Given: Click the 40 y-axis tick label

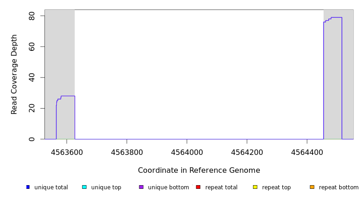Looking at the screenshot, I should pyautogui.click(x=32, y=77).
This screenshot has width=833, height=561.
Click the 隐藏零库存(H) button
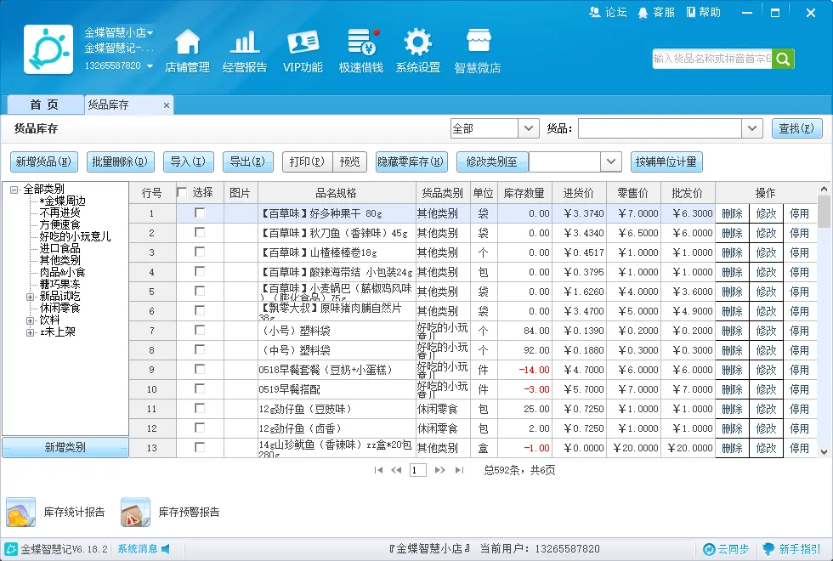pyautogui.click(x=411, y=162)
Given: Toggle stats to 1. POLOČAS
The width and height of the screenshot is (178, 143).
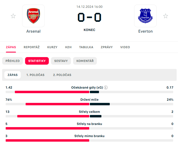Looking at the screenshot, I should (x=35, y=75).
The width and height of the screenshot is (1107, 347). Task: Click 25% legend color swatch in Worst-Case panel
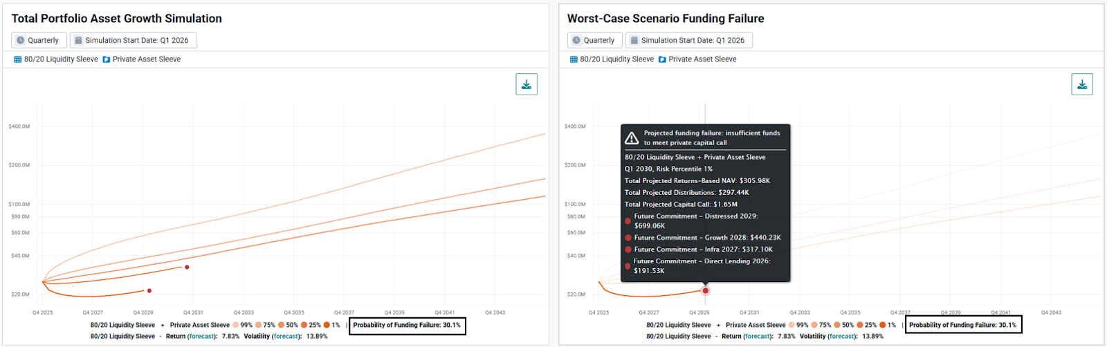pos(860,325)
--
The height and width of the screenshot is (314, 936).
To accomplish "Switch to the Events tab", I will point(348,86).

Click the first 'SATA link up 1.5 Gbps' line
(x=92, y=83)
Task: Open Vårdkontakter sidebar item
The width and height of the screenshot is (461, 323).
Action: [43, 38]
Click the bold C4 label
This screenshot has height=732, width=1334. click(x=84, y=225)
==
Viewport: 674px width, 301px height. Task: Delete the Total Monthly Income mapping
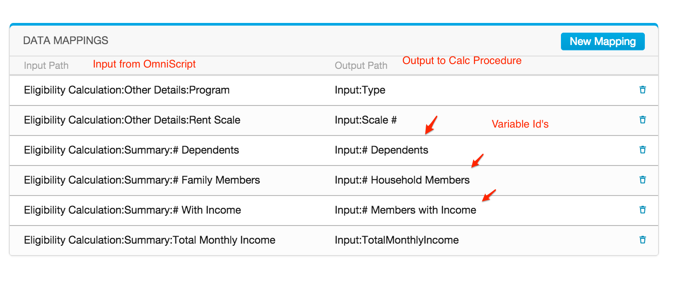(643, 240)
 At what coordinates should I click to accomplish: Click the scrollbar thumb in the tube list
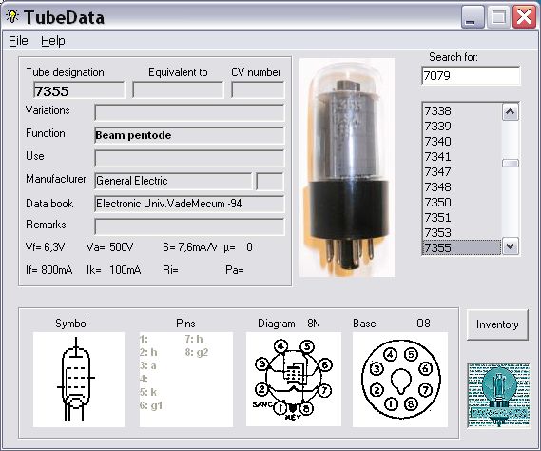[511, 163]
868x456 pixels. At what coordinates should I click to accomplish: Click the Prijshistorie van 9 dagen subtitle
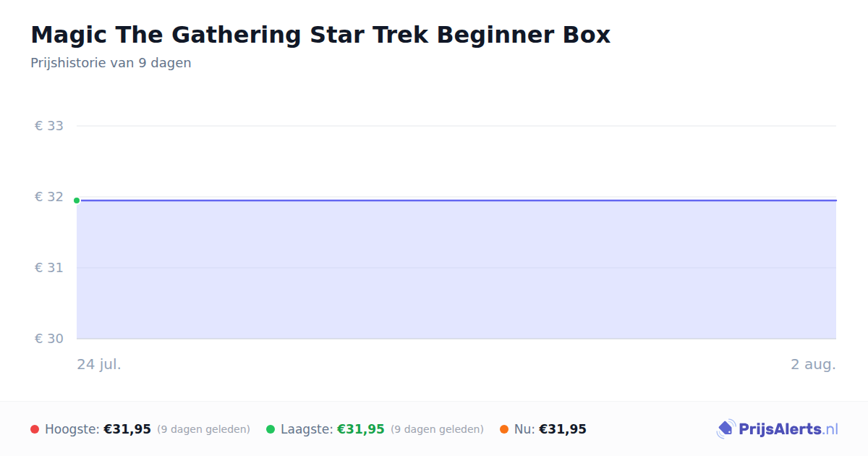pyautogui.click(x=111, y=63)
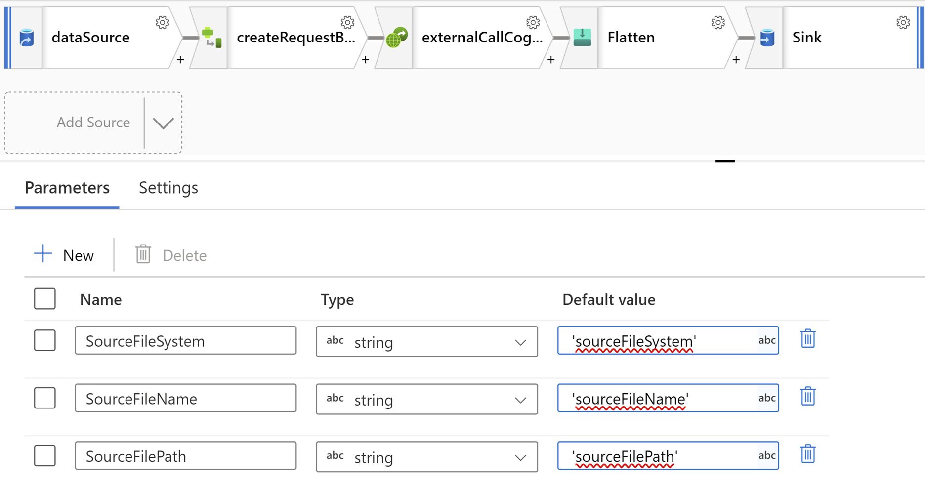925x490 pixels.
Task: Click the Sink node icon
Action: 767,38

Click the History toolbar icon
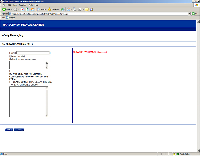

> Problem description: In the data above, find the line with "Viewport: 674px width, 301px" and the line with "Click the History toolbar icon". Please copy exactly those two lines and every line between them, but not the pictures.

> Answer below:
Viewport: 674px width, 301px height. Task: Delete the Total Monthly Income mapping
(643, 240)
 At what coordinates should I click to accomplish: Click the scrollbar thumb in the tube list
[511, 163]
868x456 pixels. At what coordinates should I click to accomplish: Click the Prijshistorie van 9 dagen subtitle
pyautogui.click(x=111, y=63)
925x490 pixels.
Task: Click the Sink node icon
Action: 767,38

Click the History toolbar icon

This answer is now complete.